§ WORK REQUIRED
Use the entries below and reproduce exactly the lines from the one containing "Task: Click the translate page icon" down to the one containing "The width and height of the screenshot is (782, 428).", both of them included.

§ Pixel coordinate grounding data
::::::::::

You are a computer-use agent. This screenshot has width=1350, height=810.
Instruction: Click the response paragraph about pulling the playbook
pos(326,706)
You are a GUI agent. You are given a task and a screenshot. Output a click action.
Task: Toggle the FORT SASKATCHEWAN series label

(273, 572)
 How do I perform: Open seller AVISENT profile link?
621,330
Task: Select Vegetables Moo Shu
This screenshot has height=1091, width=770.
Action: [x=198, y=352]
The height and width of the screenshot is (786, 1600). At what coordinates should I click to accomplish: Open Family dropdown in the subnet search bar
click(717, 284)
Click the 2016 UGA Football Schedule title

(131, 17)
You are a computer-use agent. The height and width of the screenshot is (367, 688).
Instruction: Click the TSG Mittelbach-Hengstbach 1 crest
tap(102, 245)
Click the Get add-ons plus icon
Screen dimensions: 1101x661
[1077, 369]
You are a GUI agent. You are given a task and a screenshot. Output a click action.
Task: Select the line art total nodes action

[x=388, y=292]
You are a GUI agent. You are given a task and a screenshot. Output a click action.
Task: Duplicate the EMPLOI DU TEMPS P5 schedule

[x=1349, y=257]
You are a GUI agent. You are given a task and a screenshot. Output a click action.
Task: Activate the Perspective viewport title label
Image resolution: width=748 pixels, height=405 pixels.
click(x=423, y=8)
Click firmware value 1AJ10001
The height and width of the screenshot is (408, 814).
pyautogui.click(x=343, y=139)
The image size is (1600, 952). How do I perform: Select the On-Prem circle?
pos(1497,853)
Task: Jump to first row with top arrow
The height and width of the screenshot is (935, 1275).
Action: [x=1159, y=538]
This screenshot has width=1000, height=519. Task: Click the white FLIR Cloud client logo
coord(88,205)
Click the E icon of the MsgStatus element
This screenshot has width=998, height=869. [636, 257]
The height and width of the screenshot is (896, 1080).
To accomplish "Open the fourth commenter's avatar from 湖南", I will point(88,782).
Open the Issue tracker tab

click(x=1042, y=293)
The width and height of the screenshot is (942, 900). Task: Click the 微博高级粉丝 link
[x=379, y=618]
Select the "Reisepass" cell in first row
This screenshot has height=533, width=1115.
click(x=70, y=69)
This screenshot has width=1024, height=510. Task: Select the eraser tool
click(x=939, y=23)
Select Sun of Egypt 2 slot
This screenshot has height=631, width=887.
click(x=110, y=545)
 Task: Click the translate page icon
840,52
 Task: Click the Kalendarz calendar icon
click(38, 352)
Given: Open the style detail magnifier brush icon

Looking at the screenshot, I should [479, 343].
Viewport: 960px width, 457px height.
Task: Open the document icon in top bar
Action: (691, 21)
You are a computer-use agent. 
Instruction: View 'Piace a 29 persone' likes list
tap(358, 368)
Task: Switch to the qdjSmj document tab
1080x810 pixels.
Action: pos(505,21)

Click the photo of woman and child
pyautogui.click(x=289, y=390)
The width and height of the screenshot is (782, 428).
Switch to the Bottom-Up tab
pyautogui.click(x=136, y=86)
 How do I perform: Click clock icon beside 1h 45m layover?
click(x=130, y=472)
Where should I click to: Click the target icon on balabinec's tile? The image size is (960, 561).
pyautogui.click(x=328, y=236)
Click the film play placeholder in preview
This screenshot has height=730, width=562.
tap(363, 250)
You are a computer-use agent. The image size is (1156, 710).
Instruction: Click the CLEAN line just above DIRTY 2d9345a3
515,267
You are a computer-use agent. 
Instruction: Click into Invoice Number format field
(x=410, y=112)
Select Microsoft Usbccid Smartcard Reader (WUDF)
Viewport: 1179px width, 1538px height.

::::::::::

§ RESPONSE BOX
 Task: Click the translate page icon
840,52
 Task: Click the Kalendarz calendar icon
click(38, 352)
Given: Open the style detail magnifier brush icon

Looking at the screenshot, I should [479, 343].
Viewport: 960px width, 457px height.
Task: Open the document icon in top bar
Action: (691, 21)
You are a computer-use agent. 
Instruction: View 'Piace a 29 persone' likes list
tap(358, 368)
Task: Switch to the qdjSmj document tab
1080x810 pixels.
Action: pos(505,21)

Click the photo of woman and child
pyautogui.click(x=289, y=390)
The width and height of the screenshot is (782, 428).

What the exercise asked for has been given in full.